Перед статуей на алтаре ровным голубоватым светом горел вечный огонь. Он выхватывал из темноты лишь часть пещеры, и Пушкарев не сразу понял, что споткнулся о кости какого-то гигантского животного.
Он снова зажег электрический фонарь и теперь больше не глядел на каменную богиню: весь пол пещеры был завален огромными черепами, бедренными костями, позвонками, ребрами… Не хотелось верить собственным глазам: скелеты динозавров!..
«Да уж не сплю ли я?.. Кто притащил сюда стопудовые кости? Зачем? Как жертвоприношение богине?.. Динозавры!
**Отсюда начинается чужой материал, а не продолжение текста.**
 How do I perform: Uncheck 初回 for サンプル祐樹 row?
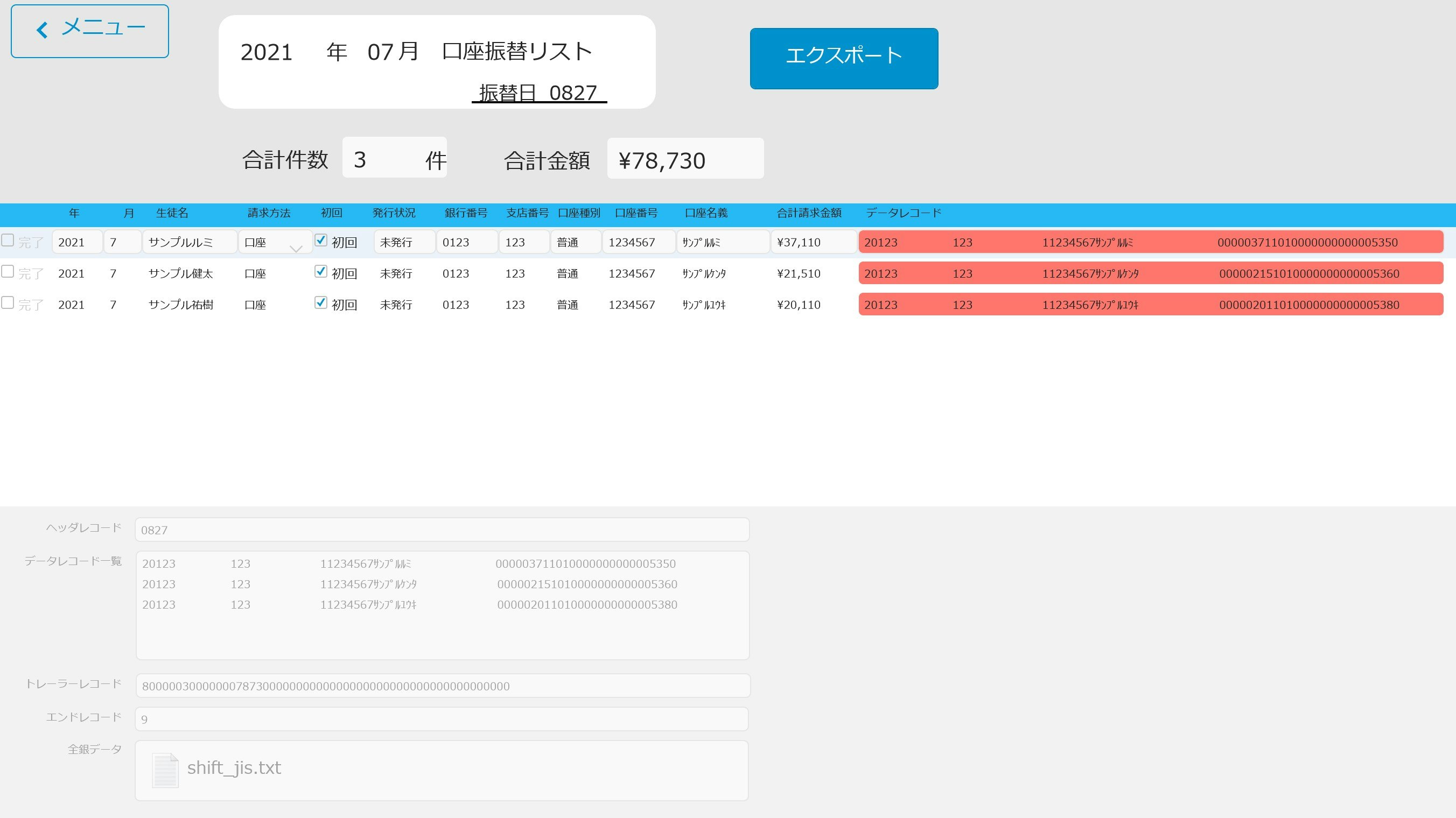click(320, 303)
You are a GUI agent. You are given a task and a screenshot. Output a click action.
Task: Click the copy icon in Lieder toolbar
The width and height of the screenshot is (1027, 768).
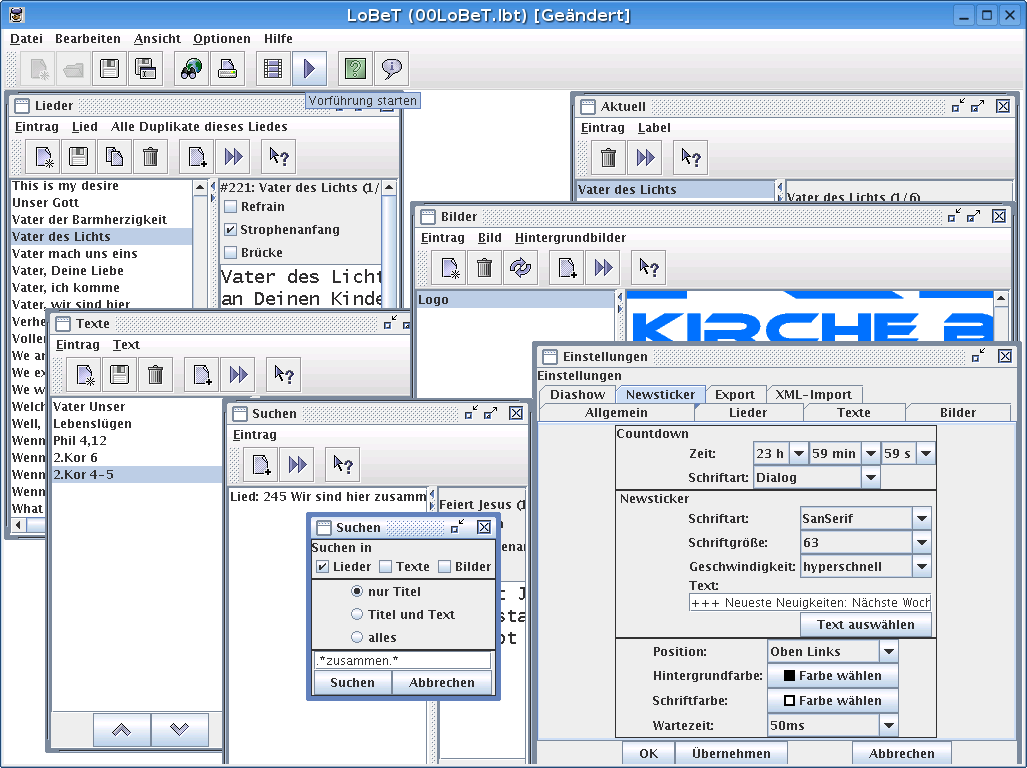click(114, 156)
Динозавры!..» Он щупал руками белые и темно-коричневые кости, и от одного прикосновения становилось жутко — будто протянул руку в прошлое через семьдесят миллионов лет.
На алтаре лежали округлые камни величиной с огурец. Они не привлекли особого внимания Пушкарева. Приняв их за крупную гальку, он сунул один камень в геологическую сумку.
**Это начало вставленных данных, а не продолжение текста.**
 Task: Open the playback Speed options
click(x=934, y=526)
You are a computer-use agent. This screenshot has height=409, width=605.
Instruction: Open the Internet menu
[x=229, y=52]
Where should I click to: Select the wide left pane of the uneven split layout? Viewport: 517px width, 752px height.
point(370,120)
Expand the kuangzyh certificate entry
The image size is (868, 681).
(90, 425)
В институте Пушкарев изучал палеонтологию, многое забылось, но он сразу узнал целый скелет хищного динозавра, его массивные задние ноги с огромными когтями, длинный хвост — метров пятнадцать-двадцать, короткие передние конечности со шпорообразными роговыми когтями на пальцах. Скелет лежал на полу, но чувствовалось, что кости разложены со знанием дела, и это удивляло больше всего. Неужели древние ламы знали анатомию давно вымерших ящеров? В такое трудно верилось.
Открытий было так много, что у Пушкарева закружилась голова.
— Мы открыли нефтяной газ! — сказал он Цокто. — Огонь горит не одну сотню лет и не потух. Значит, запасы газа велики. Топливо для будущего города. Говорят, в Китае древние храмы тоже освещались природным газом. Дело сделано! А кости ящеров — огромное богатство для музеев…
Они вышли из пещеры. В глаза ударил блеск пустыни.
Завалили камнем вход. Пушкарев зарисовал в тетрадь и птицу Гаруду и непонятную ломаную линию; двинулись по узкому ущелью обратно, к своей палатке, где Тумурбатор хлопотал у дымного костра. Он был хорошим охотником, и к обеду они всякий раз имели жаркое из дикого козла или барана.